Comprehensive architecture guide for StrataRouter Runtime.

System Overview¶

StrataRouter Runtime provides production-grade execution infrastructure for semantic routing at scale.

graph TB
    subgraph "Application Layer"
        A[Web Applications]
        B[AI Agents]
        C[Workflows]
    end

    subgraph "Runtime Layer"
        D[Core-Runtime Bridge]
        E[Execution Engine]
        F[Cache Layer]
        G[Batch Processor]
    end

    subgraph "Infrastructure"
        H[Provider Clients]
        I[State Manager]
        J[Observability]
    end

    subgraph "External Services"
        K[(PostgreSQL)]
        L[(Redis)]
        M[OpenAI]
        N[Anthropic]
        O[Google]
    end

    A --> D
    B --> D
    C --> D

    D --> E
    D --> F
    D --> G

    E --> H
    E --> I
    E --> J

    F --> L
    I --> K

    H --> M
    H --> N
    H --> O

    style D fill:#14b8a6
    style E fill:#10b981
    style F fill:#f59e0b
    style G fill:#3b82f6

Core Components¶

1. Core-Runtime Bridge¶

Purpose: Connects routing decisions to execution

graph LR
    A[Route Decision] --> B[Bridge]
    B --> C[Validation]
    B --> D[Translation]
    B --> E[Context Enrichment]
    C --> F[Execution Plan]
    D --> F
    E --> F

    style B fill:#14b8a6

Key Responsibilities: - Translate route IDs to execution plans - Validate execution context - Enrich with user metadata - Collect feedback for learning

Example:

from stratarouter_runtime import CoreRuntimeBridge

bridge = CoreRuntimeBridge(
    core_router=router,
    runtime_config=config
)

result = await bridge.execute(
    query="Where's my invoice?",
    context={"user_id": "user-123", "org_id": "org-456"}
)

2. Execution Engine¶

Purpose: Safe, isolated execution with reliability features

graph TB
    A[Execution Request] --> B{Timeout Check}
    B -->|Within Limit| C[Execute]
    B -->|Exceeded| D[Timeout Error]

    C --> E{Success?}
    E -->|Yes| F[Return Result]
    E -->|No| G{Retries Left?}

    G -->|Yes| H[Exponential Backoff]
    H --> C
    G -->|No| I[Circuit Breaker]

    style C fill:#10b981
    style I fill:#ef4444

Features: - Process isolation with sandboxing - Configurable timeouts per operation - Exponential backoff with jitter - Circuit breakers to prevent cascading failures - Resource limits (CPU, memory, time)

Configuration:

from stratarouter_runtime import ExecutionEngine

engine = ExecutionEngine(
    timeout=60,                    # seconds
    max_retries=3,
    retry_delay_ms=100,
    circuit_breaker_threshold=5,
    max_memory_mb=512,
    max_cpu_percent=80
)

3. Provider Clients¶

Purpose: Unified interface for multiple LLM providers

graph TB
    A[LLM Request] --> B[Provider Registry]

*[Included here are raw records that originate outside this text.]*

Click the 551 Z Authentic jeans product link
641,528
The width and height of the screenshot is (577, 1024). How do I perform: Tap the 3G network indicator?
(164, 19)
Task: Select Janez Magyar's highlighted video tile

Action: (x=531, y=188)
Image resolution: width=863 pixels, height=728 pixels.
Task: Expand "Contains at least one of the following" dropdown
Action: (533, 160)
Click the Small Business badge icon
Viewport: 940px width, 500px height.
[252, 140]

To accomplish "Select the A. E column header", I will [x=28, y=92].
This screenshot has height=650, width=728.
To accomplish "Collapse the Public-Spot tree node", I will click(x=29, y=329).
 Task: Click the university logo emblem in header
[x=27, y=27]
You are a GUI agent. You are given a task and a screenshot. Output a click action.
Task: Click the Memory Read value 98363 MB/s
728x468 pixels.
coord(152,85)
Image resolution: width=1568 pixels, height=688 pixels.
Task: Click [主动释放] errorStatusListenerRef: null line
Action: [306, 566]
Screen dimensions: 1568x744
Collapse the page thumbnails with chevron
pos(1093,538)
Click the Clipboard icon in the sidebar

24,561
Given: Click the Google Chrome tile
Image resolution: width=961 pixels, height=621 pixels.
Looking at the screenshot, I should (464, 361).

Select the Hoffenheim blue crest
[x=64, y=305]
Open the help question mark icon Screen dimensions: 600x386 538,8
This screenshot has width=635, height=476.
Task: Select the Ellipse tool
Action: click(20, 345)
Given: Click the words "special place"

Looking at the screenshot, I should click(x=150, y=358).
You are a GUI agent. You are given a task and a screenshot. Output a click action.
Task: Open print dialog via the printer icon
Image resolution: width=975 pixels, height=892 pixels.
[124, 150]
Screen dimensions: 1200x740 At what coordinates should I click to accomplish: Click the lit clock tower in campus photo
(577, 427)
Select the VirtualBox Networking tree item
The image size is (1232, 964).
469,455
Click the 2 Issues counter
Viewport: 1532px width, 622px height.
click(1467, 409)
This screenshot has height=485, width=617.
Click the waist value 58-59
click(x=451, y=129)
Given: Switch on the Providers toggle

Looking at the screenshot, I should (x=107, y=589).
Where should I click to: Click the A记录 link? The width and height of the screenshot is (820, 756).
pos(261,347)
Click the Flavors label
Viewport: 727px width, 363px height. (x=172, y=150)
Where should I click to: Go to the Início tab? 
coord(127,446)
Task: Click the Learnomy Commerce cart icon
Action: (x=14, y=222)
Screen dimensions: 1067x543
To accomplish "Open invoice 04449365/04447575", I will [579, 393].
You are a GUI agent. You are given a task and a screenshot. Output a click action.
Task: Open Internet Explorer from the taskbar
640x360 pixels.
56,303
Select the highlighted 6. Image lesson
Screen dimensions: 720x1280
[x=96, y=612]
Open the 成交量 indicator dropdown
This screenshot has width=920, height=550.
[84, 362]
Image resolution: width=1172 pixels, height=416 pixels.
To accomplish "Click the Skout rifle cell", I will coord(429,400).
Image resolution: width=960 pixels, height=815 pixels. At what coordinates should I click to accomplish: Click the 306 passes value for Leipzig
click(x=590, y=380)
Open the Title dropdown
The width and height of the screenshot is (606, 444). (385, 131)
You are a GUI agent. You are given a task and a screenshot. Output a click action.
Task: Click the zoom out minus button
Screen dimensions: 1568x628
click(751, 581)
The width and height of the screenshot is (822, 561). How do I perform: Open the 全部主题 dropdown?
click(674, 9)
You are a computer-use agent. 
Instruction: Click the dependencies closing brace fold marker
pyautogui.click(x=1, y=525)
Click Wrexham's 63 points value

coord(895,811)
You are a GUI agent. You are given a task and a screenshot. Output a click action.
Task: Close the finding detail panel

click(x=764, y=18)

    B --> C[OpenAI Client]
    B --> D[Anthropic Client]
    B --> E[Google Client]
    B --> F[Local Client]

    C --> G[GPT-3.5]
    C --> H[GPT-4]

    D --> I[Claude 3]
    D --> J[Claude Sonnet 4]

    E --> K[Gemini]
    E --> L[Vertex AI]

    F --> M[Ollama]
    F --> N[vLLM]

    style B fill:#14b8a6

Supported Providers: - ✅ OpenAI (GPT-3.5, GPT-4, Embeddings) - ✅ Anthropic (Claude 2, 3, Sonnet 4) - ✅ Google (Gemini, Vertex AI) - ✅ Cohere (Command, Embed) - ✅ Azure OpenAI - ✅ Local (Ollama, vLLM, HuggingFace)

Example:

from stratarouter_runtime import LLMClientRegistry

registry = LLMClientRegistry()
registry.register("openai", OpenAIClient(api_key="..."))
registry.register("anthropic", AnthropicClient(api_key="..."))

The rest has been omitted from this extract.